A brief look at the results of the aforementioned studies makes us pay more attention to the discussion of adults' responses to children's symptoms and also to the development of suitable tools for its evaluation. In the meantime, no measurement tool has been produced and used in Persian language, so the lack of suitable and up-to-date tools guarantee the necessity of conducting this study. Adult Responses to Children's Symptoms questionnaire (ARCS) is a tool to measure adults' responses to children's symptoms. The ARCS questionnaire was created and designed in English by Van Slyke and Walker in 2006. Several scales have been designed to examine parents' responses to disease symptoms. The first scale was the IBES scale, which examined adults' reactions to episodes of abdominal pain and other symptoms in children, and focused exclusively on behaviors associated with anxiety (13).
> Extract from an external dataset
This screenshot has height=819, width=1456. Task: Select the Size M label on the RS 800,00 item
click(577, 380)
Later, this scale was expanded to Social Consequences of Pain questionnaire (SCP), which measured the positive and negative reactions of teachers, peers and parents, and finally Illness Behavior Encouragement Scale (IBES) became the ARCS questionnaire with some changes (14).
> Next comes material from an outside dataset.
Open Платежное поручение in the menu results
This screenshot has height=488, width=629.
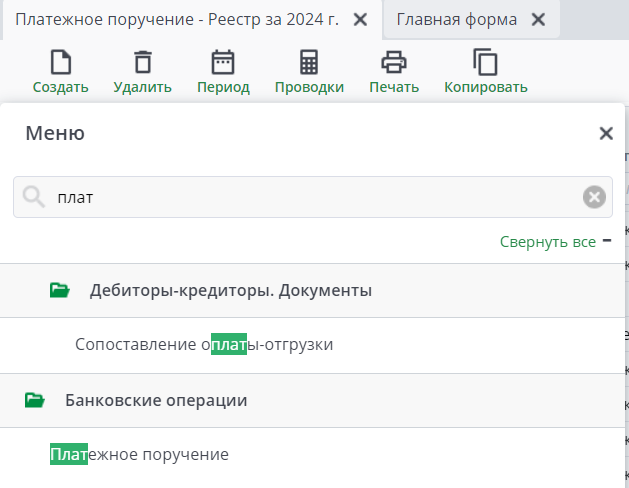click(140, 455)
Moreover, it should be noted that the type of response from adults to the needs of children in any society, according to the specific cultural aspects of that society, can have large or small differences compared to other societies. No study in Iran has examined the dimensions of parents' responses to the symptoms of children suffering from chronic illnesses. Chronic illnesses in children and the special care needs that arise from them can impact their educational performance, relationships with peers, and even their future careers and family lives. Therefore, it is essential for the parents of these patients to adjust their responses to the symptoms of their sick children. Given the absence of a validated tool in Persian and the importance of understanding adult responses to children’s symptoms in this cultural context, the present study aims to determine the dimensionality and reliability of the ARCS questionnaire in Iranian children with chronic diseases.
Methods
This is a psychometric and validation study which falls into the category of quantitative research. The initial step in ensuring a high-quality translation is to choose the most effective method for translating the research instrument. To carry out the translation of the questionnaire, a committee-based framework (TRAPD approach: translation, review, adjudication, pretest, and documentation) was selected (15). At first, the main language of the ARCS questionnaire (English) was translated by three translators, independently and in parallel, and then, by examining the phrases of each translation one by one, the best and most expressive version was extracted from these three translations. Then the translation was reviewed and refined by two research group members. Subsequently, mistranslations were corrected and integrated into a single copy. At this stage, to better understand the question, item 20 was changed from "Let your child sleep in a special place (like in your room)" to "Let my child sleep in a special place (like in our room)". For the adjudication stage, the translated text was given to a group of ten master’s students of psychology (as a pretest) from the University of Gilan to provide their opinions and possible criticisms. In addition, possible changes were made to make the questions more understandable and to confirm the face validity of the ARCS. Finally, the final version of the translation was reviewed by members of the research team (Health psychologist, pediatrician and statistician) and ready to implement the next steps. Furthermore, the process for producing final translations was documented.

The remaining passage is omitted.